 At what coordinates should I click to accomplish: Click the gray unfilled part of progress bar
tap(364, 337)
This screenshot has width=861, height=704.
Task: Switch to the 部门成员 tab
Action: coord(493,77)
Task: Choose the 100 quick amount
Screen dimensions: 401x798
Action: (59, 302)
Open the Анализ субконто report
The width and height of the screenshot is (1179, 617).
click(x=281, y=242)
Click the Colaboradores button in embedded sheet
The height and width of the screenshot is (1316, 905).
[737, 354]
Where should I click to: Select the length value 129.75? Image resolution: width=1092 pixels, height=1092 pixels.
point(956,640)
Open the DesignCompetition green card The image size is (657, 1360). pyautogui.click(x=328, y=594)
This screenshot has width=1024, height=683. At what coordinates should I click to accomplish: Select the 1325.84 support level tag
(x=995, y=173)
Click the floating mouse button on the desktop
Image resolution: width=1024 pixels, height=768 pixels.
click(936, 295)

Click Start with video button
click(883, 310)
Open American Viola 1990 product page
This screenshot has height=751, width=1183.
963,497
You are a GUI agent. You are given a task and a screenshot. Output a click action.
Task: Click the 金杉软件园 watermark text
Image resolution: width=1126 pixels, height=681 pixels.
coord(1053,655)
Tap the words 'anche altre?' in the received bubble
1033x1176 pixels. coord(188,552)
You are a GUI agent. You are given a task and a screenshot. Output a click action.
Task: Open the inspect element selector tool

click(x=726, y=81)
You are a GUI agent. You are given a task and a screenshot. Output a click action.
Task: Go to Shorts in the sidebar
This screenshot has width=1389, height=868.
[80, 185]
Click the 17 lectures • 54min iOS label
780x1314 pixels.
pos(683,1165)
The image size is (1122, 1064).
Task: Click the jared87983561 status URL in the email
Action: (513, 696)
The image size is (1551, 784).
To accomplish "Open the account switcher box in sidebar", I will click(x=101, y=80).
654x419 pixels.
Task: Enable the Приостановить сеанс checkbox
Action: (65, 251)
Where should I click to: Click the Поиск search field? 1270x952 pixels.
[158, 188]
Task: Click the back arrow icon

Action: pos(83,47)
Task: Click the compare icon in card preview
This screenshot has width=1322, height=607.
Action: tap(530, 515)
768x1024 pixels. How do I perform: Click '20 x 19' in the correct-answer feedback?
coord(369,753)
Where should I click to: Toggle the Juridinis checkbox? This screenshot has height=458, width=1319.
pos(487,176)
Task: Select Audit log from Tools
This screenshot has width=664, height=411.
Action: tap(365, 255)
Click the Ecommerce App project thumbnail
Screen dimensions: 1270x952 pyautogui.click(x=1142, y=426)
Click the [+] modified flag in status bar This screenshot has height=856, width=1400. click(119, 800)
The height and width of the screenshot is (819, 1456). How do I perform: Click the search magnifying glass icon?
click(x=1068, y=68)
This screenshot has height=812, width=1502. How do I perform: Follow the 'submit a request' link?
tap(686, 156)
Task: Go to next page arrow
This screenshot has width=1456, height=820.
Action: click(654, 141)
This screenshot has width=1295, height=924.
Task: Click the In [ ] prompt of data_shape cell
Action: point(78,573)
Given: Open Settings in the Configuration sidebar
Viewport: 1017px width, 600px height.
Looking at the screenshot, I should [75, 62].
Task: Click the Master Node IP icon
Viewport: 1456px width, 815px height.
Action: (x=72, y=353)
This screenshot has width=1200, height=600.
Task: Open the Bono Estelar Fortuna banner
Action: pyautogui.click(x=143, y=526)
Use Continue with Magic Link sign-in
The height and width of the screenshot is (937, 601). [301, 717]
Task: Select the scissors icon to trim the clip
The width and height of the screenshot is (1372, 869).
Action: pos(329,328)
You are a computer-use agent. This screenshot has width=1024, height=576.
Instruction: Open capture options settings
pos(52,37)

_ _ _ _ _ _ _

### Given problem
Reproduce the data above, replacing each occurrence of "GUI agent" with "GUI assistant" and leaving everything else unchanged.

### Task output
 At what coordinates should I click to accomplish: Click the gray unfilled part of progress bar
tap(364, 337)
This screenshot has width=861, height=704.
Task: Switch to the 部门成员 tab
Action: coord(493,77)
Task: Choose the 100 quick amount
Screen dimensions: 401x798
Action: (59, 302)
Open the Анализ субконто report
The width and height of the screenshot is (1179, 617).
click(x=281, y=242)
Click the Colaboradores button in embedded sheet
The height and width of the screenshot is (1316, 905).
[737, 354]
Where should I click to: Select the length value 129.75? Image resolution: width=1092 pixels, height=1092 pixels.
point(956,640)
Open the DesignCompetition green card The image size is (657, 1360). pyautogui.click(x=328, y=594)
This screenshot has width=1024, height=683. At what coordinates should I click to accomplish: Select the 1325.84 support level tag
(x=995, y=173)
Click the floating mouse button on the desktop
Image resolution: width=1024 pixels, height=768 pixels.
click(936, 295)

Click Start with video button
click(883, 310)
Open American Viola 1990 product page
This screenshot has height=751, width=1183.
963,497
You are a GUI assistant. You are given a task and a screenshot. Output a click action.
Task: Click the 金杉软件园 watermark text
Image resolution: width=1126 pixels, height=681 pixels.
coord(1053,655)
Tap the words 'anche altre?' in the received bubble
1033x1176 pixels. coord(188,552)
You are a GUI assistant. You are given a task and a screenshot. Output a click action.
Task: Open the inspect element selector tool

click(x=726, y=81)
You are a GUI assistant. You are given a task and a screenshot. Output a click action.
Task: Go to Shorts in the sidebar
This screenshot has width=1389, height=868.
[80, 185]
Click the 17 lectures • 54min iOS label
780x1314 pixels.
pos(683,1165)
The image size is (1122, 1064).
Task: Click the jared87983561 status URL in the email
Action: (513, 696)
The image size is (1551, 784).
To accomplish "Open the account switcher box in sidebar", I will click(x=101, y=80).
654x419 pixels.
Task: Enable the Приостановить сеанс checkbox
Action: (65, 251)
Where should I click to: Click the Поиск search field? 1270x952 pixels.
[158, 188]
Task: Click the back arrow icon

Action: pos(83,47)
Task: Click the compare icon in card preview
This screenshot has width=1322, height=607.
Action: tap(530, 515)
768x1024 pixels. How do I perform: Click '20 x 19' in the correct-answer feedback?
coord(369,753)
Where should I click to: Toggle the Juridinis checkbox? This screenshot has height=458, width=1319.
pos(487,176)
Task: Select Audit log from Tools
This screenshot has width=664, height=411.
Action: tap(365, 255)
Click the Ecommerce App project thumbnail
Screen dimensions: 1270x952 pyautogui.click(x=1142, y=426)
Click the [+] modified flag in status bar This screenshot has height=856, width=1400. click(119, 800)
The height and width of the screenshot is (819, 1456). How do I perform: Click the search magnifying glass icon?
click(x=1068, y=68)
This screenshot has height=812, width=1502. How do I perform: Follow the 'submit a request' link?
tap(686, 156)
Task: Go to next page arrow
This screenshot has width=1456, height=820.
Action: click(654, 141)
This screenshot has width=1295, height=924.
Task: Click the In [ ] prompt of data_shape cell
Action: point(78,573)
Given: Open Settings in the Configuration sidebar
Viewport: 1017px width, 600px height.
Looking at the screenshot, I should [75, 62].
Task: Click the Master Node IP icon
Viewport: 1456px width, 815px height.
Action: (x=72, y=353)
This screenshot has width=1200, height=600.
Task: Open the Bono Estelar Fortuna banner
Action: pyautogui.click(x=143, y=526)
Use Continue with Magic Link sign-in
The height and width of the screenshot is (937, 601). [301, 717]
Task: Select the scissors icon to trim the clip
The width and height of the screenshot is (1372, 869).
Action: pos(329,328)
You are a computer-use agent. This screenshot has width=1024, height=576.
Instruction: Open capture options settings
pos(52,37)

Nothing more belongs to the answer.